Devyani Khobragade`s lawyer `considering` other options
The lawyer of Devyani Khobragade is not losing hope after a US court denied the Indian diplomat`s request to extend the January 13 deadline for a hearing in her visa fraud case, saying he is "considering" other options.
New York: The lawyer of Devyani Khobragade is not losing hope after a US court denied the Indian diplomat`s request to extend the January 13 deadline for a hearing in her visa fraud case, saying he is "considering" other options.
Magistrate Judge Sarah Netburn of the US District Court for the Southern District of New York earlier denied Khobragade`s request to extend the January 13 deadline for a preliminary hearing, the date by which she has to be indicted.
"We are considering our options," Khobragade`s lawyer Daniel Arshack said when asked about his request being denied by Netburn. Arshack did not elaborate further.

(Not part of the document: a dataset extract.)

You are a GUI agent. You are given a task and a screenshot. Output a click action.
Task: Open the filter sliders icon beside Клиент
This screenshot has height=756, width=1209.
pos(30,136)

However, sources said one of the options Khobragade, 39, now has is to file another motion in court seeking extension of the indictment deadline and preliminary hearing and she could contemplate filing another motion.

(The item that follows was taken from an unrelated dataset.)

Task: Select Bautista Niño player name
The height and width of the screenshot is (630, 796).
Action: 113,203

In her three-page order issued late Wednesday, Netburn had that an indictment or information charging the defendant with the commission of an offense must be filed within 30 days of the date of the defendant`s arrest.
In a January 7 letter to the federal court, Khobragade had said the "pressure of the impending" deadline of the indictment and preliminary hearing is interfering in the meaningful discussions between her and the government to resolve the visa fraud case.
Manhattan US Attorney Preet Bharara`s office is required to file an indictment in the case within 30 days of Khobragade`s arrest and the deadline for the indictment is January 13.
The order means the indictment against Khobragade will now have to filed before or on January 13.
Bharara had opposed Khobragade`s request for extension saying that his office has been participating in plea discussions with Khobragade over the past several weeks and these discussions to resolve the issue can continue even after the indictment has been filed.
In a letter dated January 6, Khobragade, through her counsel, had said that the impending preliminary hearing date is negatively affecting the ability of?counsel and the government to engage in productive plea negotiations.
In a subsequent letter, Arshack had termed the issuance of an indictment as a "polarizing?event" and sought moving the preliminary hearing deadline to February 12.